Task objective: Through to the final line, write out the records below exactly, omitting any images they contain.

--- START ---

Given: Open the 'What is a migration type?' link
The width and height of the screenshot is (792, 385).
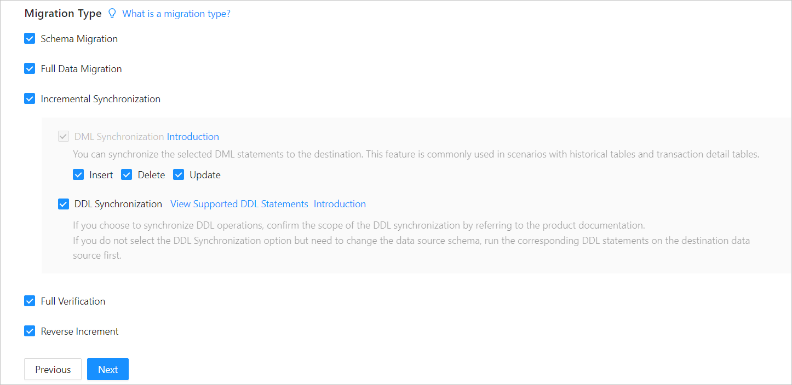Looking at the screenshot, I should click(x=176, y=14).
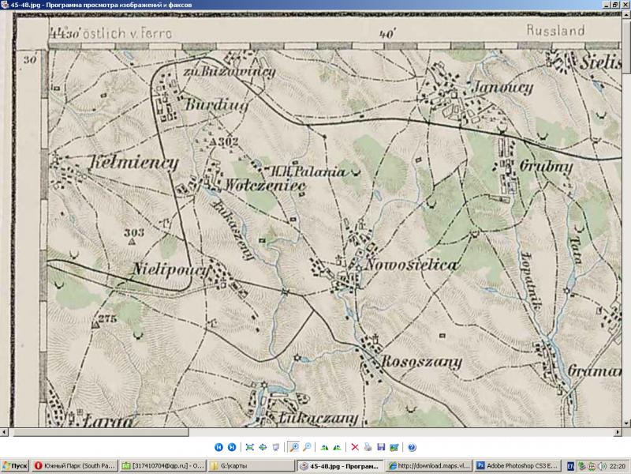The width and height of the screenshot is (631, 474).
Task: Zoom in on the map
Action: click(295, 448)
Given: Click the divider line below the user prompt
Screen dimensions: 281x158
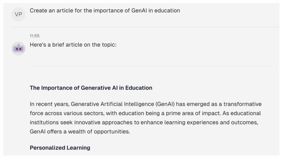Looking at the screenshot, I should pyautogui.click(x=145, y=27).
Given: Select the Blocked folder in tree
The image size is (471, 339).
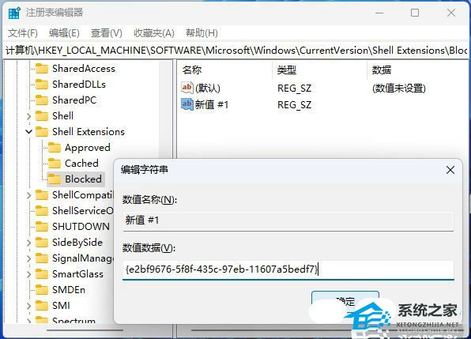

--- END ---

Solution for this problem:
Given: Open the 'What is a migration type?' link
The width and height of the screenshot is (792, 385).
Looking at the screenshot, I should click(x=176, y=14).
The width and height of the screenshot is (631, 474).
Task: Zoom in on the map
Action: click(295, 448)
Given: Click the divider line below the user prompt
Screen dimensions: 281x158
Looking at the screenshot, I should pyautogui.click(x=145, y=27).
Given: Select the Blocked folder in tree
The image size is (471, 339).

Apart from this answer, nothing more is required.